▸ WORK TO COMPLETE: Take the line containing "For every named" and every line after it to the end of the data, and write them out exactly as they appear.
──────── DATA LISTING ────────
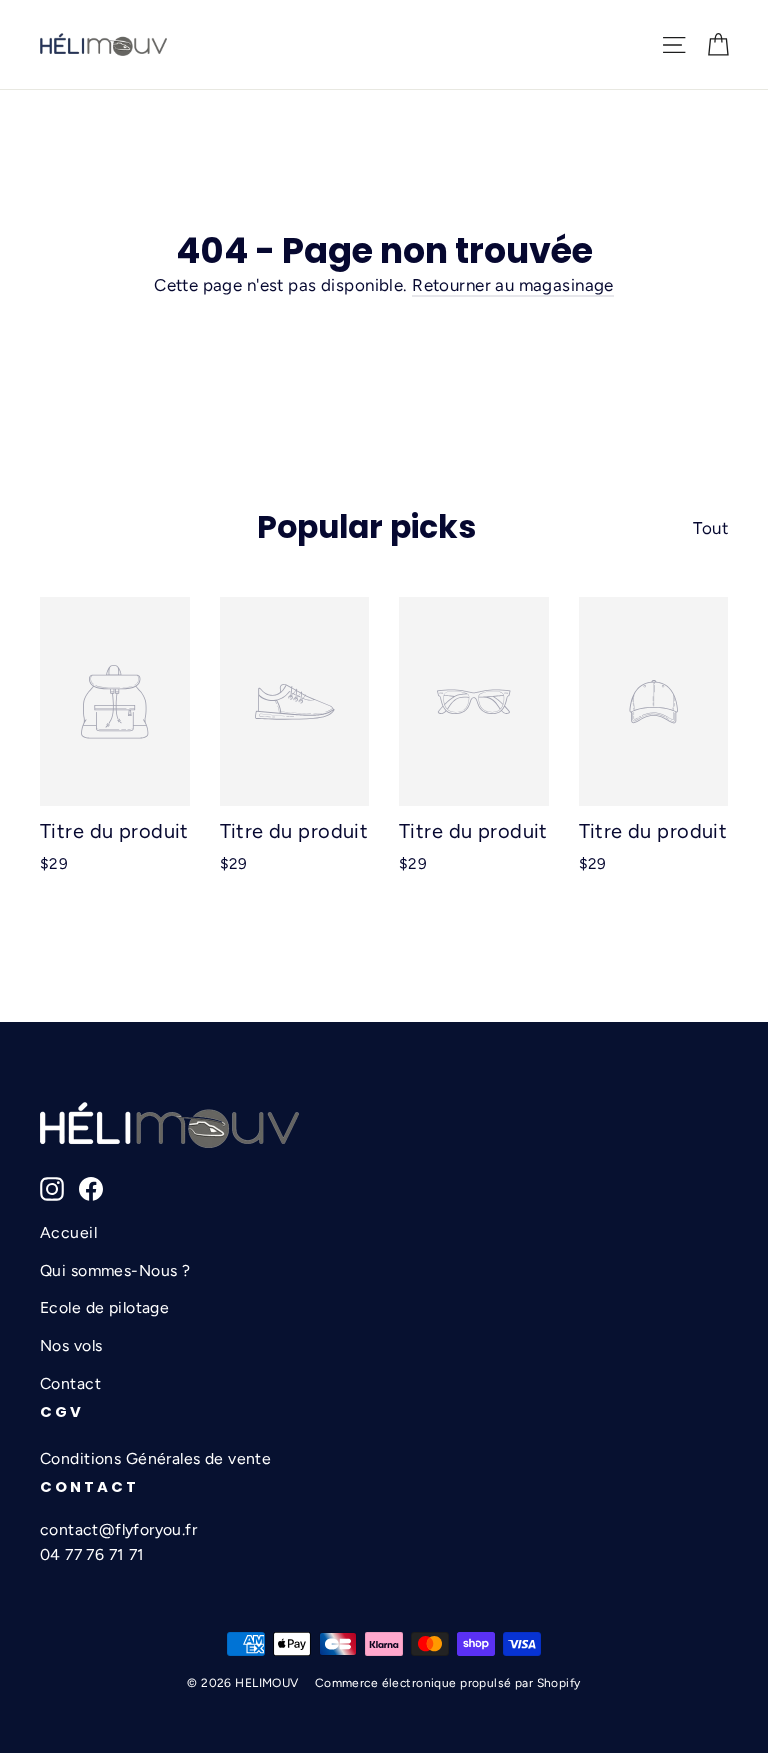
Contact (70, 1383)
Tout (710, 528)
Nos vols (71, 1345)
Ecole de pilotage (104, 1307)
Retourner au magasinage (513, 285)
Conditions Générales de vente (155, 1458)
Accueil (68, 1232)
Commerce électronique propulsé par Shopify (448, 1683)
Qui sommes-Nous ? (115, 1270)
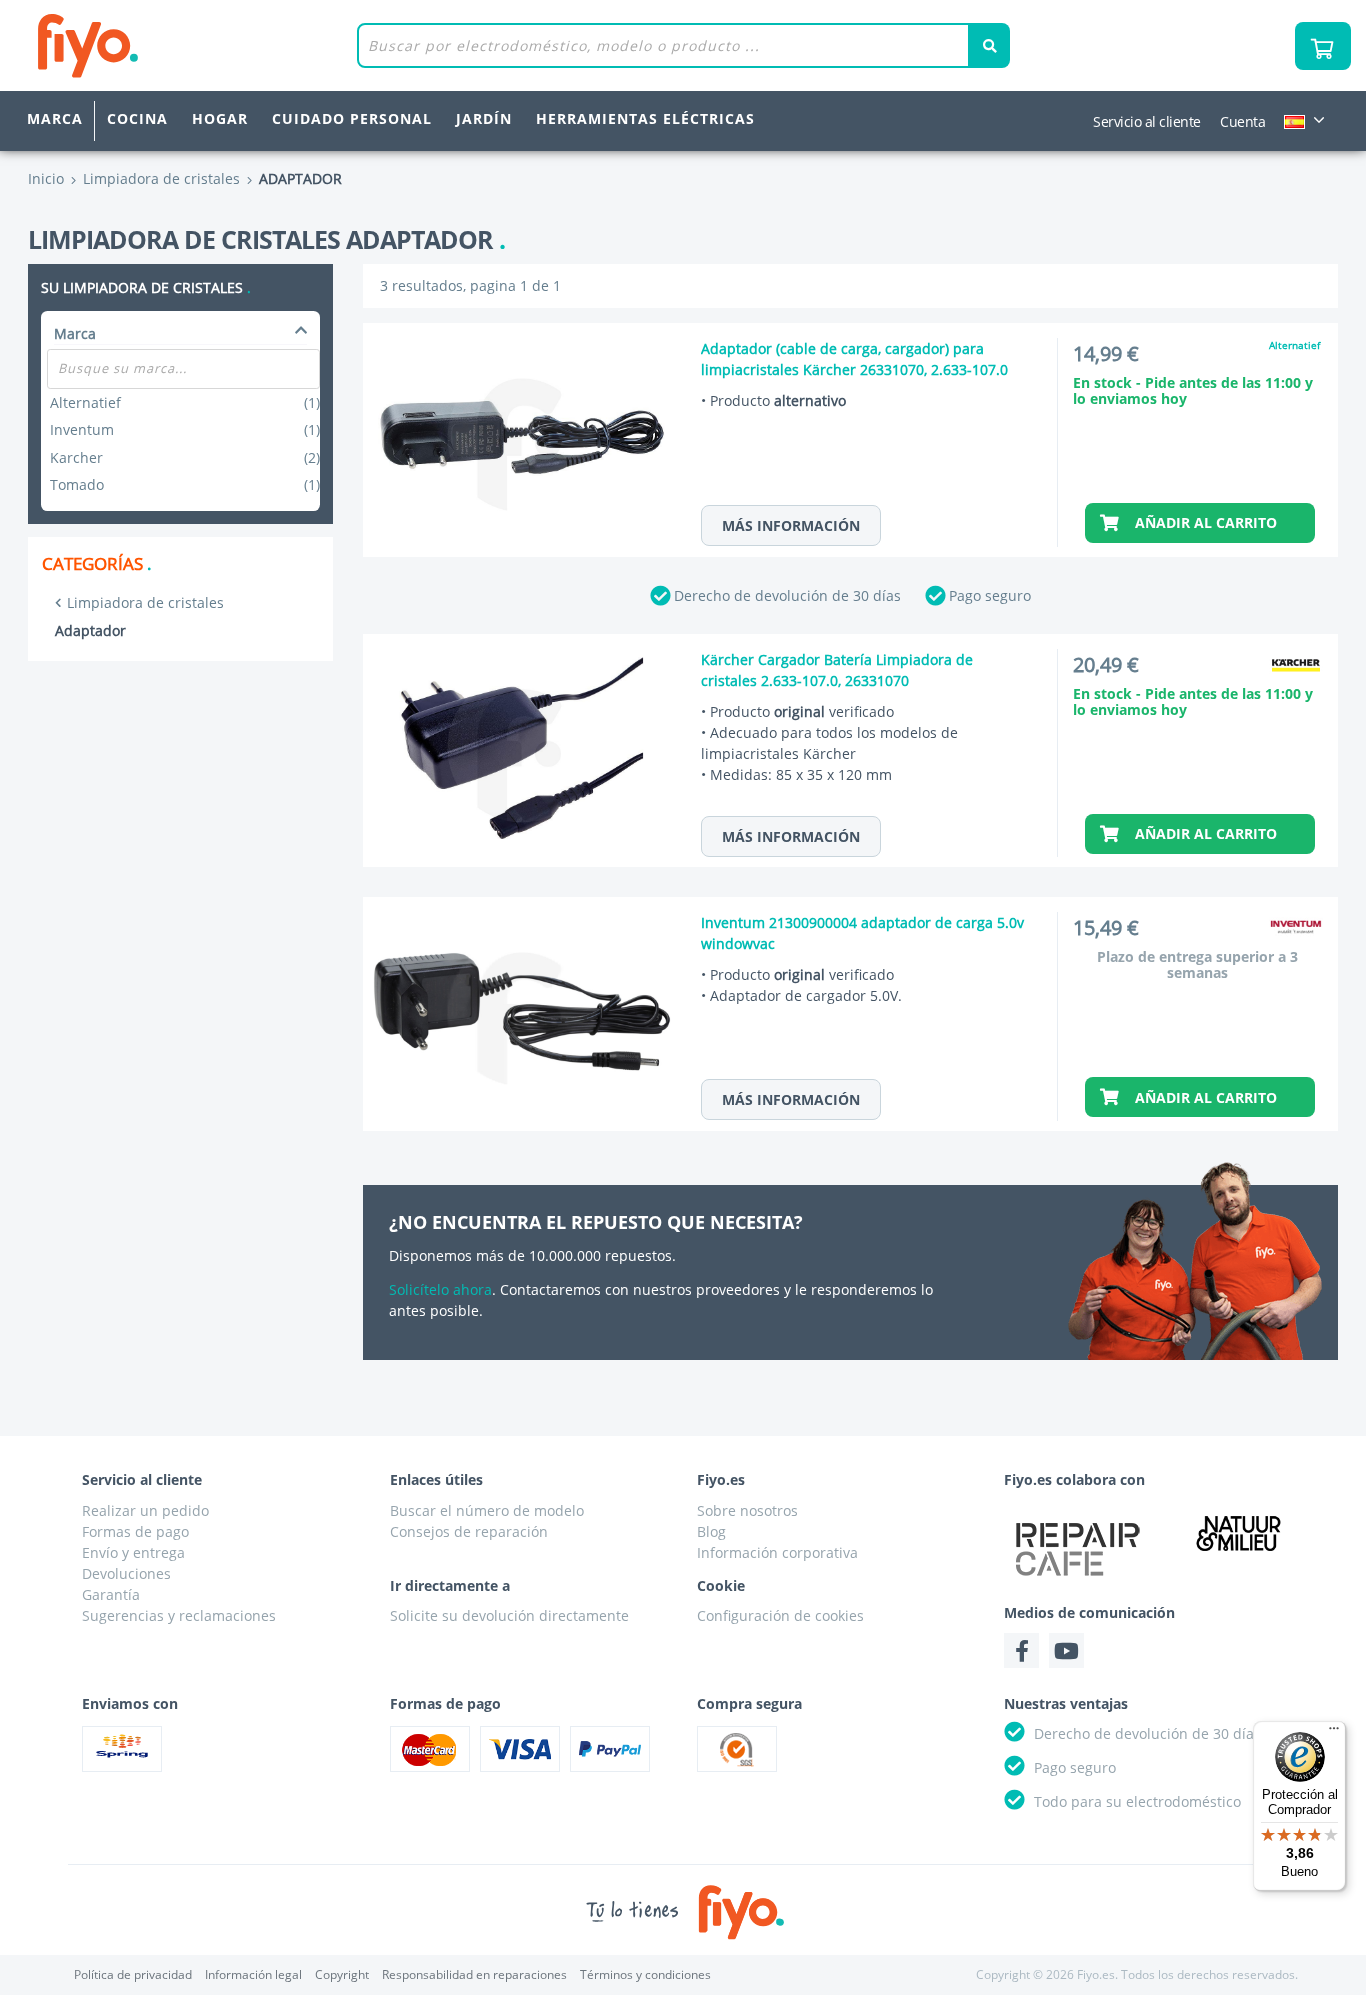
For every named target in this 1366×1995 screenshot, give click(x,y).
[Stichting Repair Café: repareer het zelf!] (1078, 1549)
────────
▸ YOUR RESPONSE:
For every named target in this 1366×1995 screenshot, give click(x,y).
[Stichting Repair Café: repareer het zelf!] (1078, 1549)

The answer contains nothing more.